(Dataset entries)
• • •

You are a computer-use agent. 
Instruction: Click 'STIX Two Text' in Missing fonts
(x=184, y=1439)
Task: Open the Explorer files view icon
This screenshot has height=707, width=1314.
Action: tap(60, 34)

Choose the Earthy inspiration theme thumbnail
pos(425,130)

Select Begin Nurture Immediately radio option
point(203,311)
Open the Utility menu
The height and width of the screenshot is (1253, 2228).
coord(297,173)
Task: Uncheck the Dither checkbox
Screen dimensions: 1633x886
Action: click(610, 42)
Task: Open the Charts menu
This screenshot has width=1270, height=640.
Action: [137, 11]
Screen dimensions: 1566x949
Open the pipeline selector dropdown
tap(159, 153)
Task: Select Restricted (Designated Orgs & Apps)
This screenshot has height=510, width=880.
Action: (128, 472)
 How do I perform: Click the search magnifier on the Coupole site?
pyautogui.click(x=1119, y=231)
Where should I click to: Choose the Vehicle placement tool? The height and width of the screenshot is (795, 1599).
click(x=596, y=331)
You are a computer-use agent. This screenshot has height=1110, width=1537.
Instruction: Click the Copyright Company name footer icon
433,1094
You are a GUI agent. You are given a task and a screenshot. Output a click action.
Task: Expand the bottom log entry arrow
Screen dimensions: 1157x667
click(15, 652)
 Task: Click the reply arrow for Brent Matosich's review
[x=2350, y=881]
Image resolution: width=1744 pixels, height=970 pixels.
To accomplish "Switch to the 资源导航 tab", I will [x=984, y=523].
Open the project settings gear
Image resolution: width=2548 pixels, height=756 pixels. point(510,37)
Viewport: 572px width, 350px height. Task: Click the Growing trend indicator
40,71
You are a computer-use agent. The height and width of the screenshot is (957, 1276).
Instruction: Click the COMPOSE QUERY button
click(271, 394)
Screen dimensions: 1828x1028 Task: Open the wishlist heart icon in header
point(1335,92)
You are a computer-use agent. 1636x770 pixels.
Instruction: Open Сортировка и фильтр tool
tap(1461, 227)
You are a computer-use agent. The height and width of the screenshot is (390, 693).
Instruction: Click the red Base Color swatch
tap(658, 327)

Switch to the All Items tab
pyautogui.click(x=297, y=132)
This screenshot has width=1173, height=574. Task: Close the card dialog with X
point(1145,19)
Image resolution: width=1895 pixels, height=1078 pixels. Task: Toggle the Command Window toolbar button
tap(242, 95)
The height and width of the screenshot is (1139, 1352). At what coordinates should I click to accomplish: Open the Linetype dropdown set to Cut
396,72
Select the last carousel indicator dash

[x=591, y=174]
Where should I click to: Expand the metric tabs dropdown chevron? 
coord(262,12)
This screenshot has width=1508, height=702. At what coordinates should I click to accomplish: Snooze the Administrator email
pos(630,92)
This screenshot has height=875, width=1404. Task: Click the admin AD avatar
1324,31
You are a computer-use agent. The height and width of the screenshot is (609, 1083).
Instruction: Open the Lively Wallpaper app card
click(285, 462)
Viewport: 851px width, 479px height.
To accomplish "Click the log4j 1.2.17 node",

• • •

■ WORK ORDER:
Beginning at the first line of the records, give again each line exactly as written, ending with the line that contains "You are a computer-use agent. This".

■ ANSWER AREA:
You are a computer-use agent. 
Instruction: Click 'STIX Two Text' in Missing fonts
(x=184, y=1439)
Task: Open the Explorer files view icon
This screenshot has height=707, width=1314.
Action: tap(60, 34)

Choose the Earthy inspiration theme thumbnail
pos(425,130)

Select Begin Nurture Immediately radio option
point(203,311)
Open the Utility menu
The height and width of the screenshot is (1253, 2228).
coord(297,173)
Task: Uncheck the Dither checkbox
Screen dimensions: 1633x886
Action: click(610, 42)
Task: Open the Charts menu
This screenshot has width=1270, height=640.
Action: [137, 11]
Screen dimensions: 1566x949
Open the pipeline selector dropdown
tap(159, 153)
Task: Select Restricted (Designated Orgs & Apps)
This screenshot has height=510, width=880.
Action: (128, 472)
 How do I perform: Click the search magnifier on the Coupole site?
pyautogui.click(x=1119, y=231)
Where should I click to: Choose the Vehicle placement tool? The height and width of the screenshot is (795, 1599).
click(x=596, y=331)
You are a computer-use agent. This screenshot has height=1110, width=1537.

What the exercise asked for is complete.